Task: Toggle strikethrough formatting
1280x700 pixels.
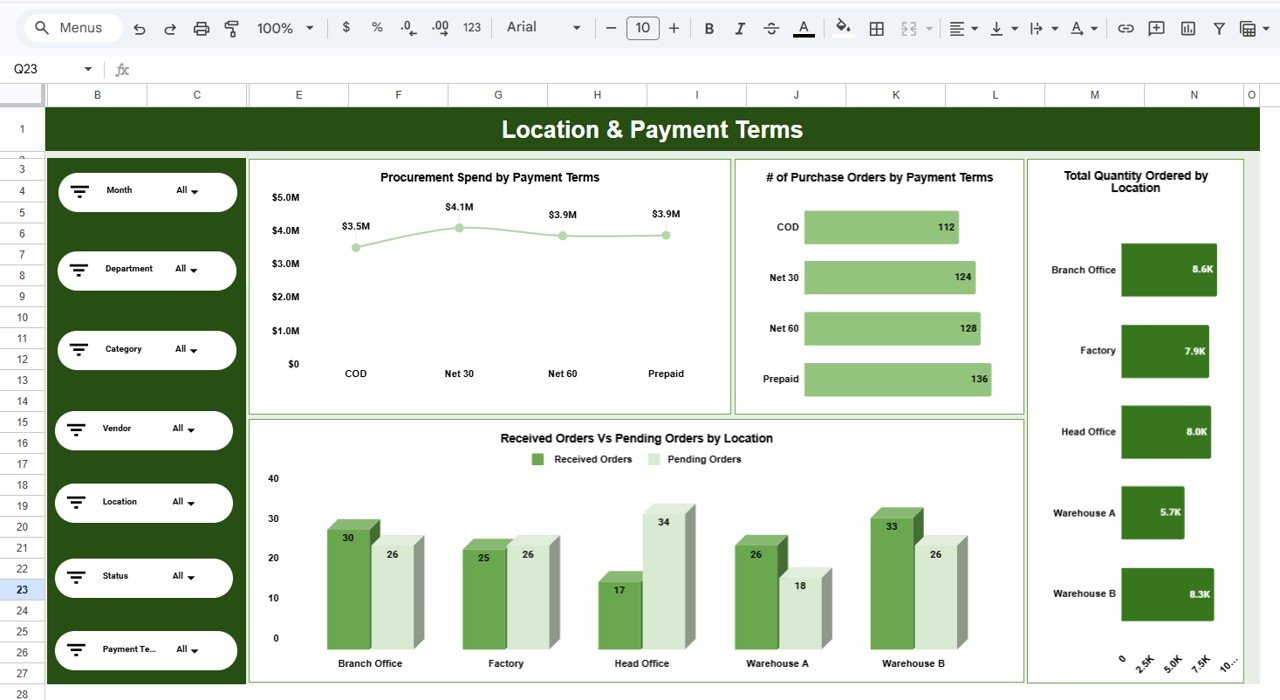Action: pyautogui.click(x=771, y=27)
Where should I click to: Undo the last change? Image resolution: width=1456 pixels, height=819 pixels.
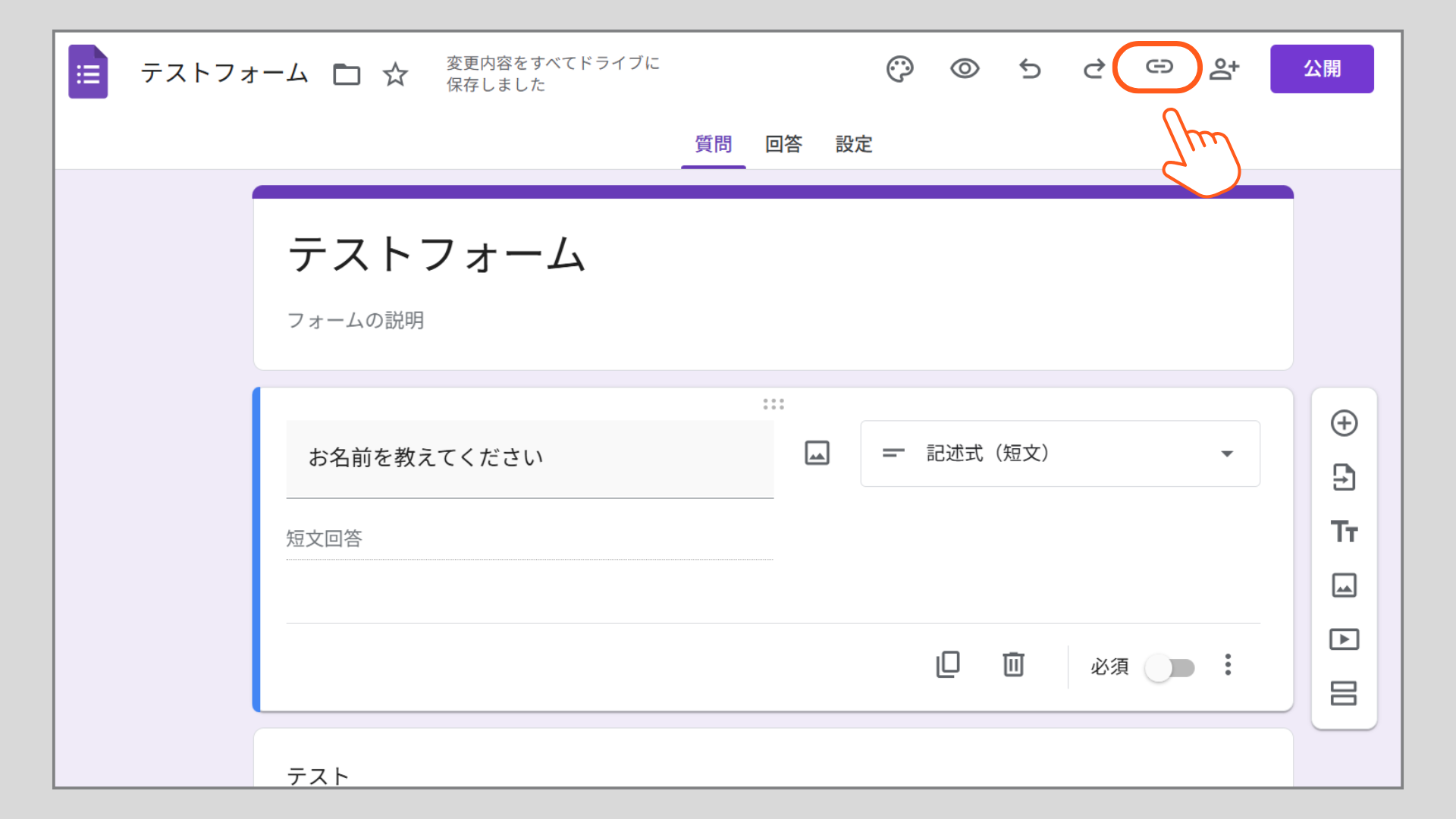[1029, 69]
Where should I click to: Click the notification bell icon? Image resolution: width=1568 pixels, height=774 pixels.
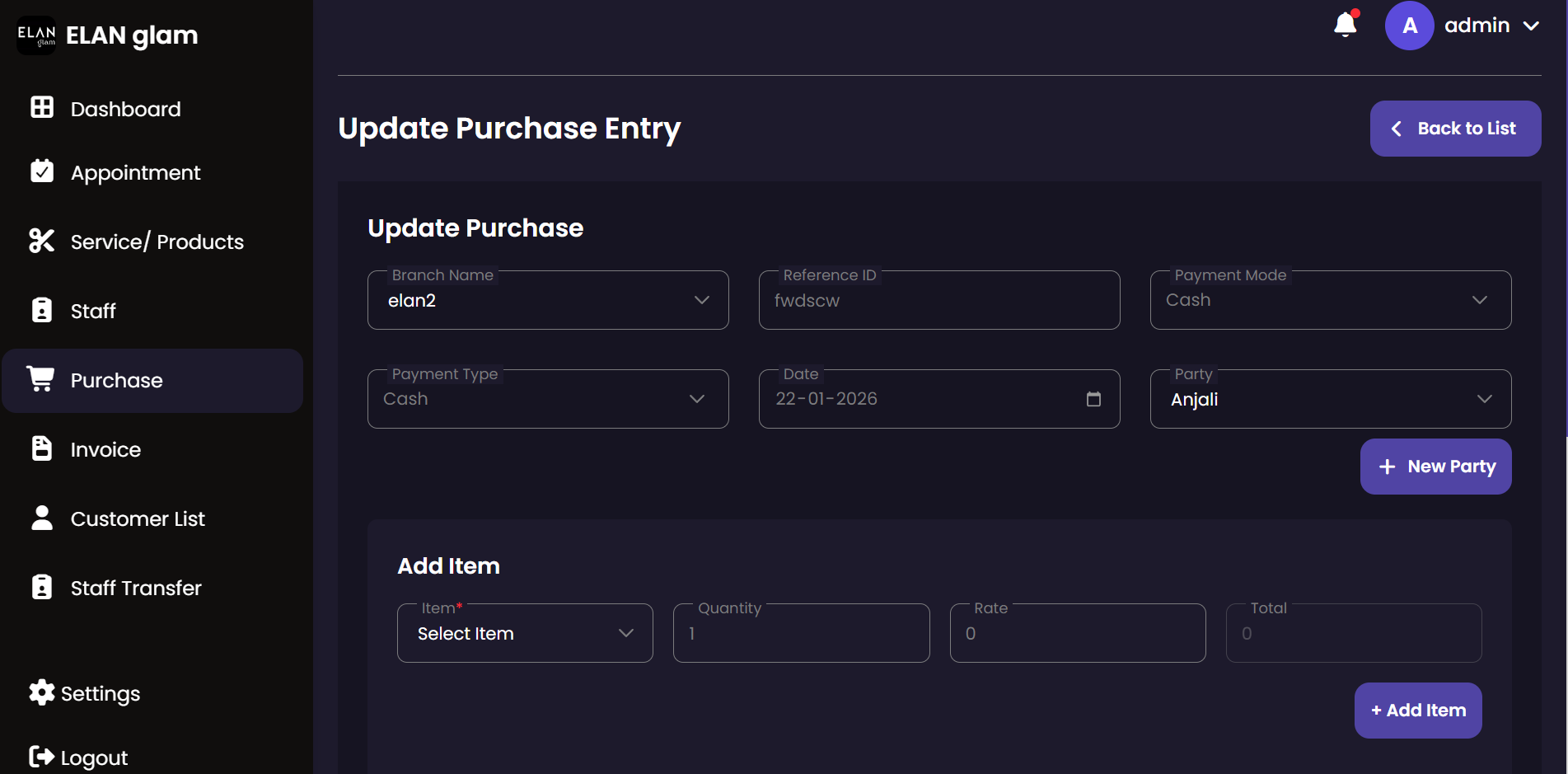1345,25
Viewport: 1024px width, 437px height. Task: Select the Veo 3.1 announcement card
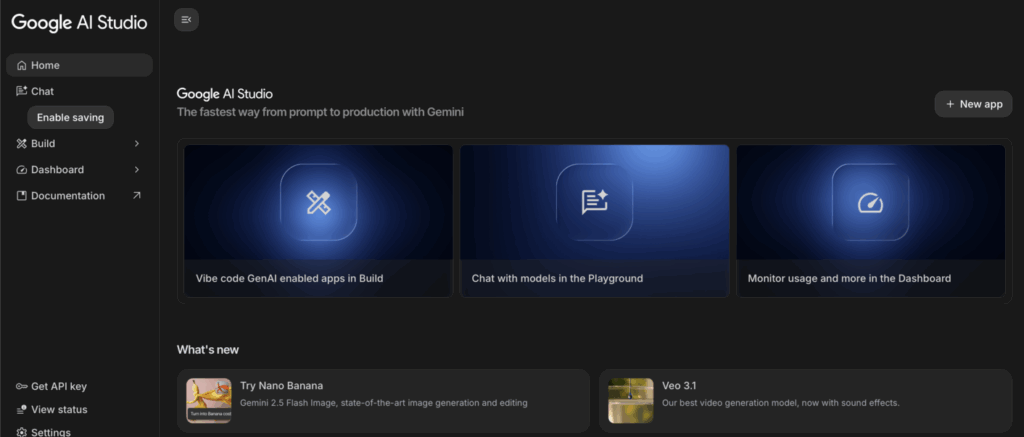(805, 400)
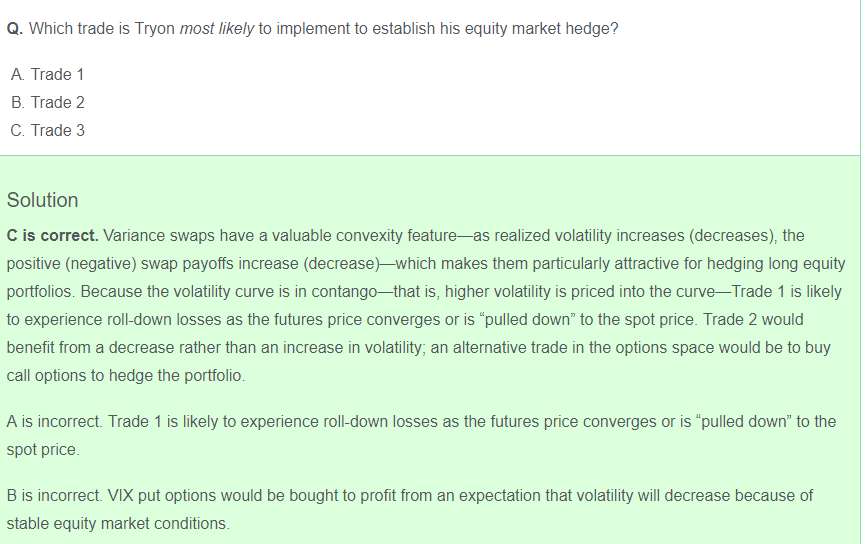Select answer option A. Trade 1
The height and width of the screenshot is (544, 866).
47,74
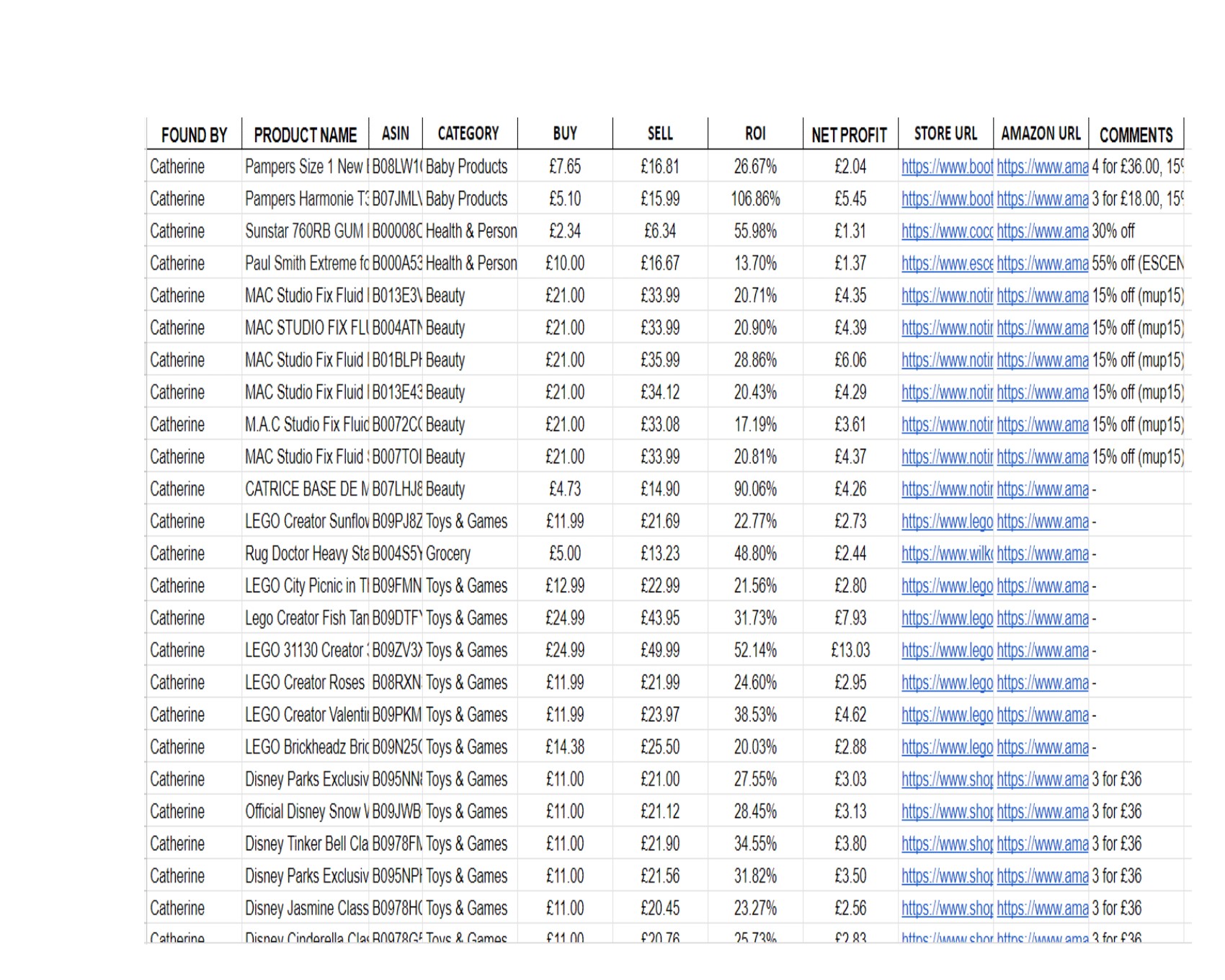Open Amazon link for CATRICE BASE product
Viewport: 1225px width, 980px height.
click(1042, 489)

----------

◆ Task details:
Extract every line of the rows above that contains the string "pixels". Matching is case-sensitive.

◆ Exercise solution:
1280x700 pixels.
Where should I click to: Undo the last change? Image resolution: width=1456 pixels, height=819 pixels.
Where should I click to: Click the notification bell icon? Image resolution: width=1568 pixels, height=774 pixels.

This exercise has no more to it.